I think this is very important for birth workers to know about. My second son was a HBAC. A few days after the birth we took him to the hospital for a small concern. This hosptial was very homebirth hostile and they set out to find something, anything wrong with my child. He was just slightly dehydrated luckily but I found out later a ‘possible intersex condition’ was one of the things they didn’t talk to us about but mentioned in a consult with our family practice doctor. I wish care providers and people in general would feel more confortable talking about and become familar with the range of appearance of genitals. Even having an intact child is odd for some care providers.
I love your work! Keep it up!
As someone who is intersex, I can’t see the issue you’d have with having an IS child. I thought parents were supposed to love their child no matter what- not “require” a drug that is already harmful to prevent the problems YOU will have with a child who isn’t YOUR ideal.
I don’t think Naomi is expressing that there would be any issue with having an intersex child, but instead agreeing that care providers need to be more comfortable talking about these possibilities with parents.
The ISNA has been defunct for quite a while now. This is a drug that has been out for quite a long time and is supposed to help with CAH. It is really a drug to “prevent” female babies from becoming ambiguous. It has nothing at all to do with “preventing” intersex children from existing. I am intersex, and not from CAH… so please get your facts straight and stop writing things just to get publicity for yourself. You hurt others by not taking the time to get it right.

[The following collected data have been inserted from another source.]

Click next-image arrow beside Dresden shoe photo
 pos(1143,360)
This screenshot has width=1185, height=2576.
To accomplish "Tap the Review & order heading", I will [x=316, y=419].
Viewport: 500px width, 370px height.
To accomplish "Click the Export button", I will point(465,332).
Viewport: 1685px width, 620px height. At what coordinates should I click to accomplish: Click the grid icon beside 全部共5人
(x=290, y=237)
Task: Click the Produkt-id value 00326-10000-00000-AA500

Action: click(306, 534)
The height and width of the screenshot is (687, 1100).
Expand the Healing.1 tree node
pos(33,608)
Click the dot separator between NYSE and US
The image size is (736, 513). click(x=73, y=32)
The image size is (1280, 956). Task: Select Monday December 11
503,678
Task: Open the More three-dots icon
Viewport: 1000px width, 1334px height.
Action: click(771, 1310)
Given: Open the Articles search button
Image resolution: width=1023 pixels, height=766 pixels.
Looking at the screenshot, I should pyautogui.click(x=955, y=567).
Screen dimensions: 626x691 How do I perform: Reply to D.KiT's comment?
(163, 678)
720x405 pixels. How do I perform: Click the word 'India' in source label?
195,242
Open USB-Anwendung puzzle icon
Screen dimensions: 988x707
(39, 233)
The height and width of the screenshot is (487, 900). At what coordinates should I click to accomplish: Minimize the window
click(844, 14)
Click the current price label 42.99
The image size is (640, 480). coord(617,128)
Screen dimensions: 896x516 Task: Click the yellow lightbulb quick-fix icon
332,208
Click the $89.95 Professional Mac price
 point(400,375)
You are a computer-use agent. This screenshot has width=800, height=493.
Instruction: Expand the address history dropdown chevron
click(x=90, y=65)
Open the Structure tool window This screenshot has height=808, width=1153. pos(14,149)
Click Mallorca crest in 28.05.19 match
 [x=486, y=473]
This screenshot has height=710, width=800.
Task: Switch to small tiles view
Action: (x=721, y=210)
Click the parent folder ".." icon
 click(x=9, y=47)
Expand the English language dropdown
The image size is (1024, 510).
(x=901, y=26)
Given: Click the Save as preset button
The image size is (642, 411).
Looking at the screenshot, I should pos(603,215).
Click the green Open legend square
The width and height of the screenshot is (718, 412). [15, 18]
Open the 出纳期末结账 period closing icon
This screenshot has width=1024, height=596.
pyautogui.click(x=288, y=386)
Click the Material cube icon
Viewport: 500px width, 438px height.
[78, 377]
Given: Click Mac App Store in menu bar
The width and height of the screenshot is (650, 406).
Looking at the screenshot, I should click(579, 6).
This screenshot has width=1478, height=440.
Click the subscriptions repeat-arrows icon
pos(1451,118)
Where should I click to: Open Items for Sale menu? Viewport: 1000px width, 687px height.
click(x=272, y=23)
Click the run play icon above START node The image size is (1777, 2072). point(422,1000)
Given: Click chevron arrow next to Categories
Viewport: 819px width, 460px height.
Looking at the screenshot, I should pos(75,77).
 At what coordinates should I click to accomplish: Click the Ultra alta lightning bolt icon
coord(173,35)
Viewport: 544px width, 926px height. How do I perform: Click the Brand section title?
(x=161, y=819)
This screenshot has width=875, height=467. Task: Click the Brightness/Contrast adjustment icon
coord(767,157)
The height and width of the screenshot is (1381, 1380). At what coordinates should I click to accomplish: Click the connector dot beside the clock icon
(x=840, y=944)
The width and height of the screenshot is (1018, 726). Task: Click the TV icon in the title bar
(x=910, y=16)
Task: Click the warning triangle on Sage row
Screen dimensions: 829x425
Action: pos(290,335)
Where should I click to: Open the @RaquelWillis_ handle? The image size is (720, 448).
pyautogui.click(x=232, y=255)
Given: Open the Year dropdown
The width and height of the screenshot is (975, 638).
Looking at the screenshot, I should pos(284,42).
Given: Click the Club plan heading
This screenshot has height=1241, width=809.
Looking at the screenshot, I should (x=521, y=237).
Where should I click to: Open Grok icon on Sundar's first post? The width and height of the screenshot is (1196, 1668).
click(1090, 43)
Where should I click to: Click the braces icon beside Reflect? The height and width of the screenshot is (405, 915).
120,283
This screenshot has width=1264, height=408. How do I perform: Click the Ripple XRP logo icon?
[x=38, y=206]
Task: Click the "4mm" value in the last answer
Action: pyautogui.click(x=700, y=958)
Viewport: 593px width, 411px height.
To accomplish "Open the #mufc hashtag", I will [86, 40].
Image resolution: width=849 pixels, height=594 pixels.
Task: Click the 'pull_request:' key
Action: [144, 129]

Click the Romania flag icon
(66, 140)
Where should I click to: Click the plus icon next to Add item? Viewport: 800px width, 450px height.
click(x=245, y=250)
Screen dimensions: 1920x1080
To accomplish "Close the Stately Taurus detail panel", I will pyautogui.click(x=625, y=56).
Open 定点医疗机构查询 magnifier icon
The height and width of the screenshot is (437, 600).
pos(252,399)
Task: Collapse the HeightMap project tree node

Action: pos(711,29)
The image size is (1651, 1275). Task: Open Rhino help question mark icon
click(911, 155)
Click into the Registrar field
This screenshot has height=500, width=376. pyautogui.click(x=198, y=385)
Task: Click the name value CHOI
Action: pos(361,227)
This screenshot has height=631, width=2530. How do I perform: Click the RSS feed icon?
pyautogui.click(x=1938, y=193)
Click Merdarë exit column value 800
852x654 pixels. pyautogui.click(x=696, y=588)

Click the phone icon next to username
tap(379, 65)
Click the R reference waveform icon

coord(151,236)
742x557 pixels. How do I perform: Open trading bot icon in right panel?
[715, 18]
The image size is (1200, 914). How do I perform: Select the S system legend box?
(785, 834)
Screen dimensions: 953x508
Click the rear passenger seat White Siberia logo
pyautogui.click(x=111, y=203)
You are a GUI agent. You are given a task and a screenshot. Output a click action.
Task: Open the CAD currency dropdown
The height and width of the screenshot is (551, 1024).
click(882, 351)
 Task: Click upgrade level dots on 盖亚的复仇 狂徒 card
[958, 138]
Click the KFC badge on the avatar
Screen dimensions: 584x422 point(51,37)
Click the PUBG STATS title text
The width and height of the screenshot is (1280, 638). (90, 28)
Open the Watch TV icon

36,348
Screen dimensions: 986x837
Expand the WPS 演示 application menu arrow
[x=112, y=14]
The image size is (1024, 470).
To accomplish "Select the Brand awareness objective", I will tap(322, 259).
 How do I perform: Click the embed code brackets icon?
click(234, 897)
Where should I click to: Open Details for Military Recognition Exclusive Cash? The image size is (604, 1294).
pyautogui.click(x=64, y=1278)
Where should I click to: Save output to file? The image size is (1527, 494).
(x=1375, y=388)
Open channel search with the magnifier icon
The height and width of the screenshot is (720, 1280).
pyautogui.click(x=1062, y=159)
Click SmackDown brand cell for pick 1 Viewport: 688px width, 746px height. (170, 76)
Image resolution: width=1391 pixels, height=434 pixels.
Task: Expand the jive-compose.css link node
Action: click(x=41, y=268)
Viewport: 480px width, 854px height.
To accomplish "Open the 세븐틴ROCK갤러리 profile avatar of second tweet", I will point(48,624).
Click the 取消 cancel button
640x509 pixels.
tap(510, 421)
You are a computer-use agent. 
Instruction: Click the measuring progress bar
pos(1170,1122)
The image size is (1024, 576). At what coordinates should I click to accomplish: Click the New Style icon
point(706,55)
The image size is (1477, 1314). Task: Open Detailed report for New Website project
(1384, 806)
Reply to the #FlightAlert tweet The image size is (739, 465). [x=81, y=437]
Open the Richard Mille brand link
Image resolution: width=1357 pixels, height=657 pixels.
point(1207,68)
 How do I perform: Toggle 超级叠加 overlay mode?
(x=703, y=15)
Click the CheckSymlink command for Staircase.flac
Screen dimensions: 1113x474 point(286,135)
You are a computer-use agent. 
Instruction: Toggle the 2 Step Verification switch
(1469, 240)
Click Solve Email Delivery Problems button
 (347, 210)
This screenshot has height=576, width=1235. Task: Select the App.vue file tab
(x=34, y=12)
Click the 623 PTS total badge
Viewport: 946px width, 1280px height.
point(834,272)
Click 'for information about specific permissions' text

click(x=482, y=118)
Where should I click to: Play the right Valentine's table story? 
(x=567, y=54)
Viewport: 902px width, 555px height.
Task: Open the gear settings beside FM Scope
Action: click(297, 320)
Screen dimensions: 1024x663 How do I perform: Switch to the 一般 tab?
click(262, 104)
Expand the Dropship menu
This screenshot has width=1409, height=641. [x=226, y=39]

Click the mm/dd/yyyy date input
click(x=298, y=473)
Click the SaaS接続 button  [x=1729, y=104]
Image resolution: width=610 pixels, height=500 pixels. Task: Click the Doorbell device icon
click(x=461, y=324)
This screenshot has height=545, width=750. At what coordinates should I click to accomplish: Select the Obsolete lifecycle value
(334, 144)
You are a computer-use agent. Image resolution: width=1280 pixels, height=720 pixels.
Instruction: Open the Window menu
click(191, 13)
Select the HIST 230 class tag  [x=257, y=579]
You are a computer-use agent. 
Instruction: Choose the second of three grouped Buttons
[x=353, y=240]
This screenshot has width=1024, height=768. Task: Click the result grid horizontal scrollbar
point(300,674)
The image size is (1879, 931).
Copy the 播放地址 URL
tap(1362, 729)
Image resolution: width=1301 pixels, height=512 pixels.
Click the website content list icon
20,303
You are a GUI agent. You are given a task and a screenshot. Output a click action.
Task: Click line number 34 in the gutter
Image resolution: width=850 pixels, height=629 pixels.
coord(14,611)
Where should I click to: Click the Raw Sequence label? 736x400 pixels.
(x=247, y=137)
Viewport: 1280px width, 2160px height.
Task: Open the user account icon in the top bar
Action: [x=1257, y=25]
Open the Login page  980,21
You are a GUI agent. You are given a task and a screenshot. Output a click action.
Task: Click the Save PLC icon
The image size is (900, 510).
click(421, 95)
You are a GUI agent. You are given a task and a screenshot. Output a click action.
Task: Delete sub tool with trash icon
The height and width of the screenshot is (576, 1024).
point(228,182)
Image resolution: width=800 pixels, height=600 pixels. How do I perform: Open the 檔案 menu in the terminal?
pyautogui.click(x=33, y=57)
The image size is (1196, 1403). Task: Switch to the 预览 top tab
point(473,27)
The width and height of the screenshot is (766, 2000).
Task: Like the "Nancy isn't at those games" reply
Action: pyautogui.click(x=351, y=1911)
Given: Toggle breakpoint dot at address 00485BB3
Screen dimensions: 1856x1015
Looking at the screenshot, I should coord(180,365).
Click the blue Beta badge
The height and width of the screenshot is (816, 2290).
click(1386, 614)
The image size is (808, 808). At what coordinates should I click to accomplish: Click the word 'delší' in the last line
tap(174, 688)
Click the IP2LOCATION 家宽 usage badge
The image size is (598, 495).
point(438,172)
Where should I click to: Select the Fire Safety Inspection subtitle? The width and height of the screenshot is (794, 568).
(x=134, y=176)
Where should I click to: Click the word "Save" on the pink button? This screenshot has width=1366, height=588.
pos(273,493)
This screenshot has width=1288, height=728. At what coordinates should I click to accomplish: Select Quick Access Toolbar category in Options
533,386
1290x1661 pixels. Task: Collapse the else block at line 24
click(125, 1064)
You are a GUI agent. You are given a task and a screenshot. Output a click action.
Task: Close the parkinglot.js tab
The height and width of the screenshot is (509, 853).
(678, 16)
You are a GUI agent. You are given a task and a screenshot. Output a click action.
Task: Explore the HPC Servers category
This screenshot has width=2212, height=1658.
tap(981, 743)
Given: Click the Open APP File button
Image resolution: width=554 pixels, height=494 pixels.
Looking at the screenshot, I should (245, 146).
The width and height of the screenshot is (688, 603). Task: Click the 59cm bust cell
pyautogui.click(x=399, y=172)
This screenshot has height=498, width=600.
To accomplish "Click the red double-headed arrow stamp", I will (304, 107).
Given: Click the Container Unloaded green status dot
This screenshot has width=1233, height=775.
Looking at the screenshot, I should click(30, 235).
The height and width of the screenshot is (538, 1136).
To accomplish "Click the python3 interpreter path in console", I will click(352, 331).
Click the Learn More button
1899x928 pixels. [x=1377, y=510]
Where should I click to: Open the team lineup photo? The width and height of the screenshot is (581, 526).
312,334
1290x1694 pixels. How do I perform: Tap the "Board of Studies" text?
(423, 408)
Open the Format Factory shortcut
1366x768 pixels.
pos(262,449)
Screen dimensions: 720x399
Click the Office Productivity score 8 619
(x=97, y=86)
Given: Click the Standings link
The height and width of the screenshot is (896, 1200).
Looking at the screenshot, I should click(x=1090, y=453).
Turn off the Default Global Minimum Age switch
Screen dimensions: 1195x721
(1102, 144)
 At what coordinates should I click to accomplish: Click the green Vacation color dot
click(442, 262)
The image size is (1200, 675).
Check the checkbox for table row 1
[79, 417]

I realize there are a wide range of conditions under the intersex umbrella, and CAH is just one of them.
My point in writing about this is the lack of information and understanding about intersex conditions and the “treatments” that are used for them.
I do think that these kinds of treatments in utero, by way of “preventing female babies from becoming ambigious” are masking the issues at hand here, particularly since the treatments have no medical impact, and are mostly about social acceptance for these kids.
I’m not sure that we are in disagreement here. I realize ISNA is no longer, but I appreciate that the resources on their website are still available.
My understanding, such as it is, is that CAH can be fatal if left untreated. From a strictly medical viewpoint, doesn’t it make sense to treat it early?
Sorry that I’m replying over a year late here, but I figured I’d mention:
The effects that are life-threatening in babies born with CAH have little or nothing to do with the appearance of their genitalia. The genitals are just a symptom. The “dex” “treatment” is NOT a treatment for CAH, but merely a, well, cosmetic hormonal procedure done to infants who would be assigned female at birth to alter the appearance of their genitalia without treating the underlying cause of the symptom of genital difference. Note that CAH occurs in male-assignable as well as female-assignable individuals, but that this treatment is designed only for female-assigned infants. Larger erectile tissue is just not considered an issue in CAH infants that are assigned male. This treatment is purely to conform female-assigned bodies with heteronormative body standards, not deal with the life-threatening conditions CAH can cause.
I’m not an authority and I’ll admit I just skimmed wiki on this. but yeah.